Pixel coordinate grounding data
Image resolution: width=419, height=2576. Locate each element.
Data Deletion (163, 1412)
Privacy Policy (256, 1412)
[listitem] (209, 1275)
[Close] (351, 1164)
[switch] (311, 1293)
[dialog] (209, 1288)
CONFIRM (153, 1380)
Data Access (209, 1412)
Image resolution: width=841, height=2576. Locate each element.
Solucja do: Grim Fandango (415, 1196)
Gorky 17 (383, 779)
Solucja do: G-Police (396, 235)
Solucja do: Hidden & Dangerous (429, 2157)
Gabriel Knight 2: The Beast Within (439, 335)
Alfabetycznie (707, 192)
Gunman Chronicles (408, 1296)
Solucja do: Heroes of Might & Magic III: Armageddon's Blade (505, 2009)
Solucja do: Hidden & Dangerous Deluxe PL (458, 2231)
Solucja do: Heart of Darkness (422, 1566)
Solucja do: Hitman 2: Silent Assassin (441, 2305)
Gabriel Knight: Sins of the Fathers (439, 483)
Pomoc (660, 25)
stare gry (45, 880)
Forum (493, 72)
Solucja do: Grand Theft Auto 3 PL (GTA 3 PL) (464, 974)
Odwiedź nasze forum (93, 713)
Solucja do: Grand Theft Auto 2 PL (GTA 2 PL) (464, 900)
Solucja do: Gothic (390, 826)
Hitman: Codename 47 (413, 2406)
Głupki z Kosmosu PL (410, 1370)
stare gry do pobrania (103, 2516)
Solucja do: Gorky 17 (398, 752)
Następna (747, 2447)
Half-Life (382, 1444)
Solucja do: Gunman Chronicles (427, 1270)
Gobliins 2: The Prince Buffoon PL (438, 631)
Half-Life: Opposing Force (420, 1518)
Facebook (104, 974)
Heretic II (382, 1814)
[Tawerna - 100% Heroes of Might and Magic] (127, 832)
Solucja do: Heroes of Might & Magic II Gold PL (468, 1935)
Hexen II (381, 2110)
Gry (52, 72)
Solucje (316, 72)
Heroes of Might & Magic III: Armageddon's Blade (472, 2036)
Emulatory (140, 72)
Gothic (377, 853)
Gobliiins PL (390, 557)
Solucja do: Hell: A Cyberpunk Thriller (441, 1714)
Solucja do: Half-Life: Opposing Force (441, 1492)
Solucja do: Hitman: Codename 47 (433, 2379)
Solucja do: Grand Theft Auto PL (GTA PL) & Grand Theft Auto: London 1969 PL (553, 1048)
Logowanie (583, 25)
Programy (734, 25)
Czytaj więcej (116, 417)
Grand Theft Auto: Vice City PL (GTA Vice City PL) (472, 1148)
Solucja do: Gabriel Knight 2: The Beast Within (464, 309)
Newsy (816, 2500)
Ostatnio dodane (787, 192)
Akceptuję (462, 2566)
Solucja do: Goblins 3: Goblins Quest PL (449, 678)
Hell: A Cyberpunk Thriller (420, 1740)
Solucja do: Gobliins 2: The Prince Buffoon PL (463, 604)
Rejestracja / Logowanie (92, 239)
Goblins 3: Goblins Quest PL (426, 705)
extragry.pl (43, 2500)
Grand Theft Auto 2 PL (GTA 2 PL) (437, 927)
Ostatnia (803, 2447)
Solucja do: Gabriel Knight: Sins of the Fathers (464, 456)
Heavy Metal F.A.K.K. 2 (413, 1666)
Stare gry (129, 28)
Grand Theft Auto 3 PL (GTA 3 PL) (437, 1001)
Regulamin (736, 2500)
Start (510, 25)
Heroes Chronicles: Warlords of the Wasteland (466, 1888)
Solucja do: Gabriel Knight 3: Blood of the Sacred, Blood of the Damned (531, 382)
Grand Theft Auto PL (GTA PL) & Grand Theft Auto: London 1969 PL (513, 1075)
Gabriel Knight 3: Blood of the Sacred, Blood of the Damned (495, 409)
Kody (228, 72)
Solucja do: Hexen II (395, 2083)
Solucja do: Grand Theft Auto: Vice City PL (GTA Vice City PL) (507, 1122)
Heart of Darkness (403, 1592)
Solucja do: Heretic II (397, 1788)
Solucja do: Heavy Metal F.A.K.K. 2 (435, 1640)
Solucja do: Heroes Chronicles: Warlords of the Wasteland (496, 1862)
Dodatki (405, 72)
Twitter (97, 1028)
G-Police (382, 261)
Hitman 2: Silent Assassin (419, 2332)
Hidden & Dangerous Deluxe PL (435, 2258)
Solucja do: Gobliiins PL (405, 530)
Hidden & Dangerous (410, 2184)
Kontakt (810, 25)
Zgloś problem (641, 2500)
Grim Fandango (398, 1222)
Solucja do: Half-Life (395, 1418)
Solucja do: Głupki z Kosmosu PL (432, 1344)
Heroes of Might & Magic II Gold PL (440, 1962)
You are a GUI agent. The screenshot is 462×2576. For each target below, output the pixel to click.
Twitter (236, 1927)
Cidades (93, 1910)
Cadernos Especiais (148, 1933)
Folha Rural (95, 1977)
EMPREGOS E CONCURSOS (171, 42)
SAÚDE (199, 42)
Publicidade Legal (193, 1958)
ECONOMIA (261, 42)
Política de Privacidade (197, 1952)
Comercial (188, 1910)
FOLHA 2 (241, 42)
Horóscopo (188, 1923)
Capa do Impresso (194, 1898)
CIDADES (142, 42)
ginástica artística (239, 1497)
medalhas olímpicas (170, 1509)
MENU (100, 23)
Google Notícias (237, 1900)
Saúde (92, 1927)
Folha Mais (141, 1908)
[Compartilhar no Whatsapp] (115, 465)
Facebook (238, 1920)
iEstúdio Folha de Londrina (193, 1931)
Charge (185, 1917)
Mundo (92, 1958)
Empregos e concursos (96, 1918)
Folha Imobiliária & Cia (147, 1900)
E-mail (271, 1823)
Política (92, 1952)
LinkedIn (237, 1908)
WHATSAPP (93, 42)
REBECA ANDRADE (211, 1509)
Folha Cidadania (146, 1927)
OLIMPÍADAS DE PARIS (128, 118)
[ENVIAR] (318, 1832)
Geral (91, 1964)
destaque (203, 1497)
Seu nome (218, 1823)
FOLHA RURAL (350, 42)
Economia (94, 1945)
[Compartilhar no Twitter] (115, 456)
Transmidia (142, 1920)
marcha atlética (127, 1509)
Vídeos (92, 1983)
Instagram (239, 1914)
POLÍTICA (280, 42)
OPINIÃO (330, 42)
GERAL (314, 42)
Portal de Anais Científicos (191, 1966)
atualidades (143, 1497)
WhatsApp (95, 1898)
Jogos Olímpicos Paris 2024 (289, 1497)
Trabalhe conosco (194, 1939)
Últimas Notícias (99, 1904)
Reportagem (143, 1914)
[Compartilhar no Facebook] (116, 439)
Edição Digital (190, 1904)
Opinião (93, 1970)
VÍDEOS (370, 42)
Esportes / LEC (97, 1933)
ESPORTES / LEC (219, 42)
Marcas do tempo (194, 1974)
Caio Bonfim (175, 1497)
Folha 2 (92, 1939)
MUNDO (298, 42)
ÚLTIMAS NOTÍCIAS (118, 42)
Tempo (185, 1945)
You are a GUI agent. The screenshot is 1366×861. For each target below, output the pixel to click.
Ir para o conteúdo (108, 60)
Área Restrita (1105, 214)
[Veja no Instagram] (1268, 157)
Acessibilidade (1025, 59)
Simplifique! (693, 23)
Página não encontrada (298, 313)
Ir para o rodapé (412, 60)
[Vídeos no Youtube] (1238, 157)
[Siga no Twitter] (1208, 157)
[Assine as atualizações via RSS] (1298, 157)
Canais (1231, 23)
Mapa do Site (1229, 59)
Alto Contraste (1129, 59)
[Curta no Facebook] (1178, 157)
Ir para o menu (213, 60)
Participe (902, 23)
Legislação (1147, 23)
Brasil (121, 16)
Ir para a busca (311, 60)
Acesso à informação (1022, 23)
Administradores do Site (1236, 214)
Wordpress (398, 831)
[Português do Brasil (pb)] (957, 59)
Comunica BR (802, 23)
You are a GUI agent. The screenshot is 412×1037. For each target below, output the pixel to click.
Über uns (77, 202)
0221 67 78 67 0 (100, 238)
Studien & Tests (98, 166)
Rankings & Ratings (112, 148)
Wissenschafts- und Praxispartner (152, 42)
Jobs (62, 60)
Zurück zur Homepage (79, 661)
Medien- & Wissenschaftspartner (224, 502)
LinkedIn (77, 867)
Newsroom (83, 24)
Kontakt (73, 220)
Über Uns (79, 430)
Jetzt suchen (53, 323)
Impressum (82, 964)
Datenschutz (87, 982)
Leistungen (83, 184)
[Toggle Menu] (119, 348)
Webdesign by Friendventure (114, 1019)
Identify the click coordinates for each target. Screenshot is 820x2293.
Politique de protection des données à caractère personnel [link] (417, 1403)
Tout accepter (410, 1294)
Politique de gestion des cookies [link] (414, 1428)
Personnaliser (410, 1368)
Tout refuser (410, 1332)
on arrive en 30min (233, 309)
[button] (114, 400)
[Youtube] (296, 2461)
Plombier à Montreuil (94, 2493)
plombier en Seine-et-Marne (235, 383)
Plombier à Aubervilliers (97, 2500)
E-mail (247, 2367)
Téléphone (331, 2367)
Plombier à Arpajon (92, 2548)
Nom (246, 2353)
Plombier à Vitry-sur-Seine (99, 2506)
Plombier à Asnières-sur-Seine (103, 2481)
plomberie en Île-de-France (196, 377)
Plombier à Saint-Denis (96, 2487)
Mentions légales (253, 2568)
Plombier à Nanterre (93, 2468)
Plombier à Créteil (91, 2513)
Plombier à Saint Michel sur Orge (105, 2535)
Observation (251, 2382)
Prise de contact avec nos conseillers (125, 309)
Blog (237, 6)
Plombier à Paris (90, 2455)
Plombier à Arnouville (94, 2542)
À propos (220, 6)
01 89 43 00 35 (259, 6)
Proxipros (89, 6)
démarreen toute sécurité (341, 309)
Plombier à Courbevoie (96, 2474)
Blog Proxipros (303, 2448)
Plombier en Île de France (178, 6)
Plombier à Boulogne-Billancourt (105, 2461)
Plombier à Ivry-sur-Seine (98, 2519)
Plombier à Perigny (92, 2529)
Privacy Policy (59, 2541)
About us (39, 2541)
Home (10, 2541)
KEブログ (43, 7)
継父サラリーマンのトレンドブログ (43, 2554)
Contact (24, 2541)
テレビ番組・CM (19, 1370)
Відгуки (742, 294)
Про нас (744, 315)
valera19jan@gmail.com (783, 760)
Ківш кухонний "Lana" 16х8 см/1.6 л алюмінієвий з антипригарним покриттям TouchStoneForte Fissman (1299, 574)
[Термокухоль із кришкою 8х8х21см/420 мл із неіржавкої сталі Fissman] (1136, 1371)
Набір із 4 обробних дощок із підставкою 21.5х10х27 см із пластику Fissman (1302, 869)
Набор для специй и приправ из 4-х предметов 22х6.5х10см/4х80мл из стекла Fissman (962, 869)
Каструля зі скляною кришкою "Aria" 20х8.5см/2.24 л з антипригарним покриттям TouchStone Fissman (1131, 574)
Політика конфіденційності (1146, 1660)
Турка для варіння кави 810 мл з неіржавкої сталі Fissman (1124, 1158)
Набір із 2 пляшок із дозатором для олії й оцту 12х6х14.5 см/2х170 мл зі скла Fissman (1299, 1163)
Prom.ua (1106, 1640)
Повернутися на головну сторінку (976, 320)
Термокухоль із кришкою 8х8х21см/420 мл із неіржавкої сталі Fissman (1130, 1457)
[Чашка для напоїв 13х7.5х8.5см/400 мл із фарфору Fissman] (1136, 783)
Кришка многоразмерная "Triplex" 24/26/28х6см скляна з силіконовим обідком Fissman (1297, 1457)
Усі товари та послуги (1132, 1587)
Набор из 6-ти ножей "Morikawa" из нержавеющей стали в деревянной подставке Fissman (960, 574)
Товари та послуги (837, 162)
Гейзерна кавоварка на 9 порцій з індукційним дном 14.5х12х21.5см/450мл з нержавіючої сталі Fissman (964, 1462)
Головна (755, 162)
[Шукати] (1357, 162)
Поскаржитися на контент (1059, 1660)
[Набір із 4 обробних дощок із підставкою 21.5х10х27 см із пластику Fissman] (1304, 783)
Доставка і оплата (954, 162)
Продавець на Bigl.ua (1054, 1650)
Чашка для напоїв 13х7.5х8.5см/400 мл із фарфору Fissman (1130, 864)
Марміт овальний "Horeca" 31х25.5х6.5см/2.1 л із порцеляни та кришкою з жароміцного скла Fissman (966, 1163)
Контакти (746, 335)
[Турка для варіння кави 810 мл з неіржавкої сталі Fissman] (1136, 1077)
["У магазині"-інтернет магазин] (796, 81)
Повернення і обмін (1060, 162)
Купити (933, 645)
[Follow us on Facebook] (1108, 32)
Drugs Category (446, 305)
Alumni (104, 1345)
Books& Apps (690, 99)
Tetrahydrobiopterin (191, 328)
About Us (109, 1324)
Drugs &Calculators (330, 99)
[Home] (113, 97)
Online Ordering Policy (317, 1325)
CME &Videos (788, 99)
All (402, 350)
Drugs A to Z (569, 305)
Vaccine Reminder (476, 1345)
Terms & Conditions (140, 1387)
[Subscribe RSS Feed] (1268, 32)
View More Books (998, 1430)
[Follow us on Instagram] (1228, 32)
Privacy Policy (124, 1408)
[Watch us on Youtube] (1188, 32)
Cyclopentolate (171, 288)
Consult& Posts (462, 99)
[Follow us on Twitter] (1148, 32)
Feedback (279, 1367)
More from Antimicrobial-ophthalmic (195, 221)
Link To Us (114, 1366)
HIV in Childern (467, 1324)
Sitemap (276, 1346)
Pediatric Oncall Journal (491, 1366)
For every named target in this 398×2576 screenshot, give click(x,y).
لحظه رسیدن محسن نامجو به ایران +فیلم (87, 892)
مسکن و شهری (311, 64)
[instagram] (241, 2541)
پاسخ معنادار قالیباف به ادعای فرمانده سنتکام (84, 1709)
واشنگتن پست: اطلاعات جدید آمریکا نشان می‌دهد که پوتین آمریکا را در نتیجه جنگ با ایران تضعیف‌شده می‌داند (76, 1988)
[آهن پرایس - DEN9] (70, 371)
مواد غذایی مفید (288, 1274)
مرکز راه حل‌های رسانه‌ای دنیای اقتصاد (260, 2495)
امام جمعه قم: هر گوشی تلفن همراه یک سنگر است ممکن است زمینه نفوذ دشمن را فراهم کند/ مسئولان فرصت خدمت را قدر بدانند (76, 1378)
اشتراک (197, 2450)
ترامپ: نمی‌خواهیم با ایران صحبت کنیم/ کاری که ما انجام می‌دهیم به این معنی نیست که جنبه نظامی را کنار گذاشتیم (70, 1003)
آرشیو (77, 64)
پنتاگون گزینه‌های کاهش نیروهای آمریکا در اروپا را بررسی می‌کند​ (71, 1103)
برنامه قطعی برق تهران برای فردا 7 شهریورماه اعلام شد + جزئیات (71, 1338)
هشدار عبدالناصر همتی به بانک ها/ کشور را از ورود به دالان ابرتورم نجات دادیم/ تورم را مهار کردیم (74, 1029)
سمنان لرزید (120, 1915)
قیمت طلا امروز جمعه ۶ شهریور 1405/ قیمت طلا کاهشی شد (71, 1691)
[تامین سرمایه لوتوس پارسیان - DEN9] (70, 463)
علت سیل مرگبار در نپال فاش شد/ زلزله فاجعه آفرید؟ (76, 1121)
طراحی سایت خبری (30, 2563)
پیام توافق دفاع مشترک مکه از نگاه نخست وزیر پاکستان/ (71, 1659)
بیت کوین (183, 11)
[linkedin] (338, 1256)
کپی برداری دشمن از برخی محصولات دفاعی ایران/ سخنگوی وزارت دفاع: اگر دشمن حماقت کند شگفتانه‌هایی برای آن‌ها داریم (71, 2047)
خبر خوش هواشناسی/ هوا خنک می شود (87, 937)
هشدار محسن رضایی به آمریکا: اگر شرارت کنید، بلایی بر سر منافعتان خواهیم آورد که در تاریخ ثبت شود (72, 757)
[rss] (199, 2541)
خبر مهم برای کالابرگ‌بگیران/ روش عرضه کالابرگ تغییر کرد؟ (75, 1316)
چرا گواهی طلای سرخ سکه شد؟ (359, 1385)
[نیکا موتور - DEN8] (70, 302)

• Exercise
The lines above, starting at the one with "Поскаржитися на контент (1059, 1660)" and ending at the one with "[Home] (113, 97)", are the only ones to return, exactly as written.

• The answer
Поскаржитися на контент (1059, 1660)
[Набір із 4 обробних дощок із підставкою 21.5х10х27 см із пластику Fissman] (1304, 783)
Доставка і оплата (954, 162)
Продавець на Bigl.ua (1054, 1650)
Чашка для напоїв 13х7.5х8.5см/400 мл із фарфору Fissman (1130, 864)
Марміт овальний "Horeca" 31х25.5х6.5см/2.1 л із порцеляни та кришкою з жароміцного скла Fissman (966, 1163)
Контакти (746, 335)
[Турка для варіння кави 810 мл з неіржавкої сталі Fissman] (1136, 1077)
["У магазині"-інтернет магазин] (796, 81)
Повернення і обмін (1060, 162)
Купити (933, 645)
[Follow us on Facebook] (1108, 32)
Drugs Category (446, 305)
Alumni (104, 1345)
Books& Apps (690, 99)
Tetrahydrobiopterin (191, 328)
About Us (109, 1324)
Drugs &Calculators (330, 99)
[Home] (113, 97)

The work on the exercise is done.